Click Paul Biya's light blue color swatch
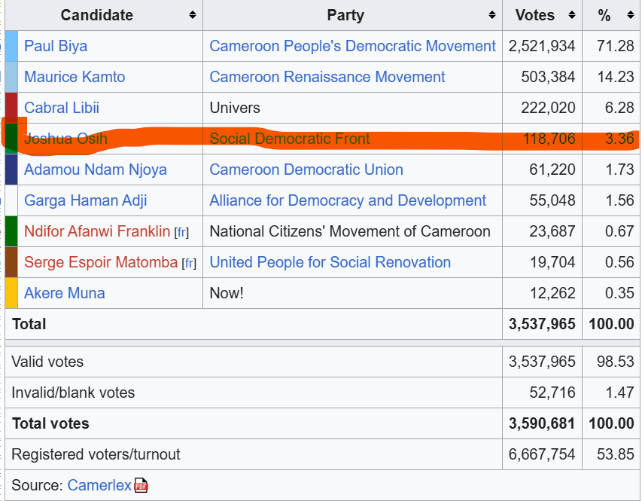 click(x=11, y=46)
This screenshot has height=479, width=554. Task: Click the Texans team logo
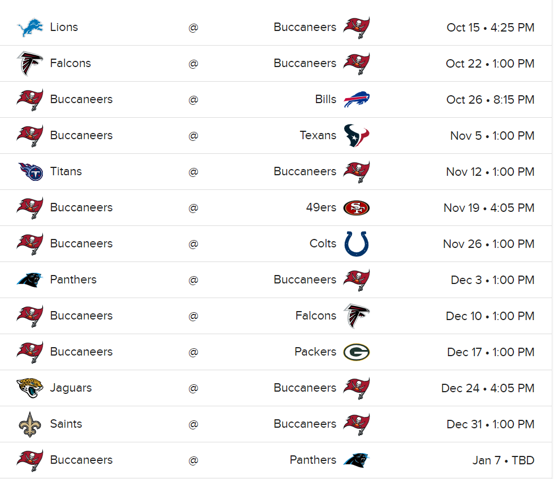coord(357,136)
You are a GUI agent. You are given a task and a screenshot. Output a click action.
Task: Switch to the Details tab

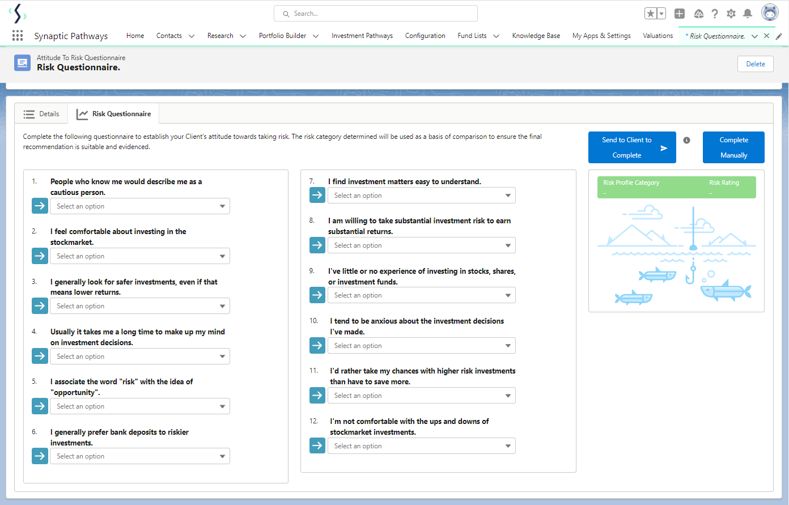41,113
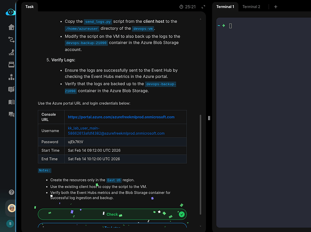311x232 pixels.
Task: Open the video courses clapperboard icon
Action: click(11, 64)
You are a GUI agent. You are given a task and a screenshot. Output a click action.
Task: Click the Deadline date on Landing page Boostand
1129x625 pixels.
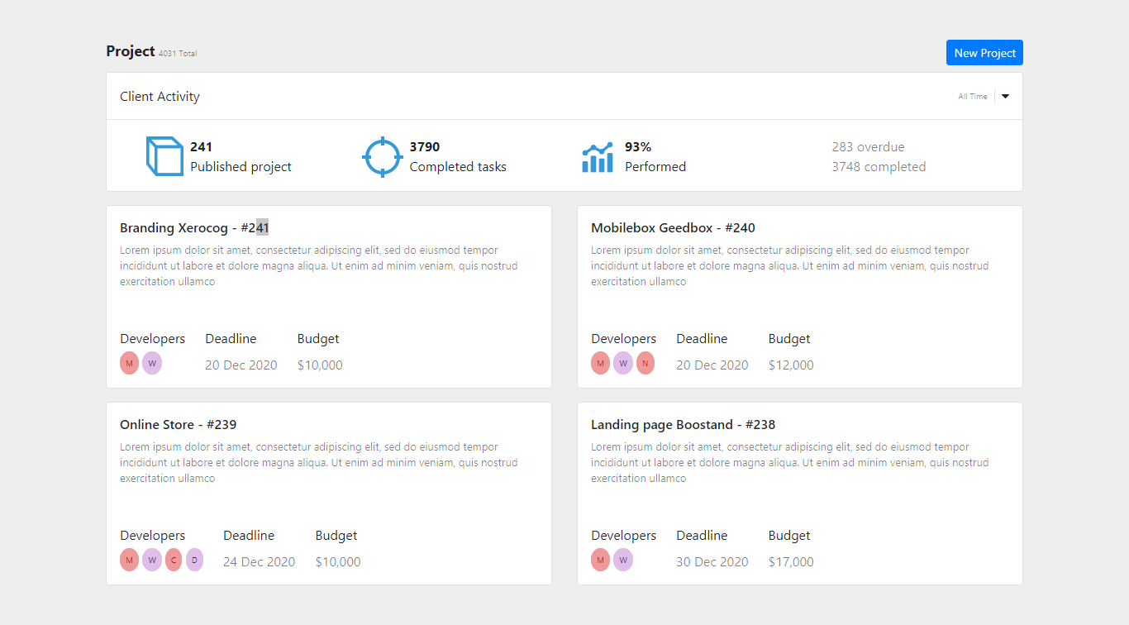[712, 561]
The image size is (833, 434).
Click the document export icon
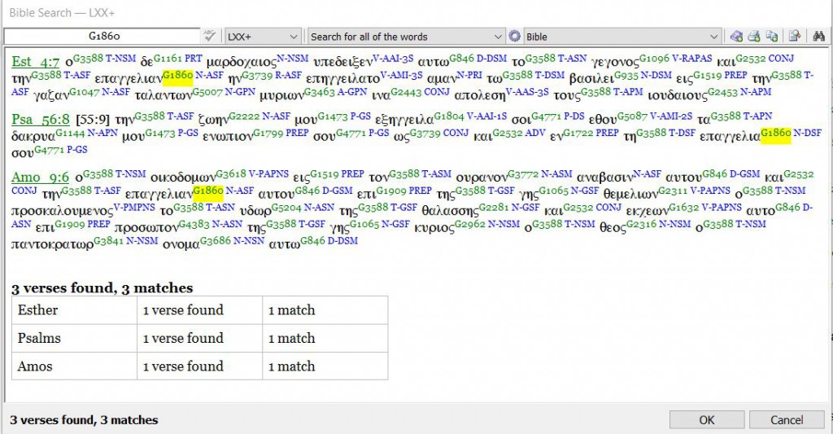(x=795, y=37)
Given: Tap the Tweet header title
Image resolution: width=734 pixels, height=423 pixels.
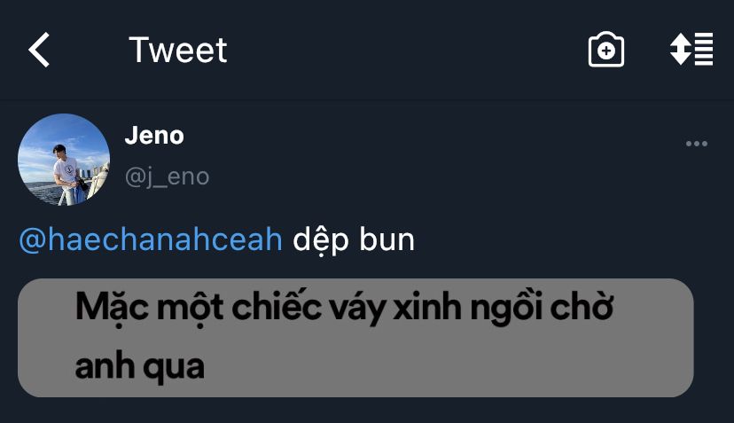Looking at the screenshot, I should (x=178, y=51).
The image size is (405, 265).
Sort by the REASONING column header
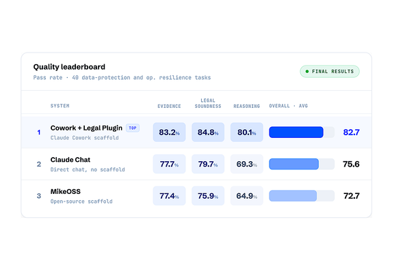coord(247,107)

=====

*Problem requirements*.
Copy the rows from the line with "The image size is (405, 265)." through the end of the rows, changing "column header" to "column label" and leaving everything else as it is. Omit the pictures.

*Exercise answer*.
The image size is (405, 265).
Sort by the REASONING column label
coord(247,107)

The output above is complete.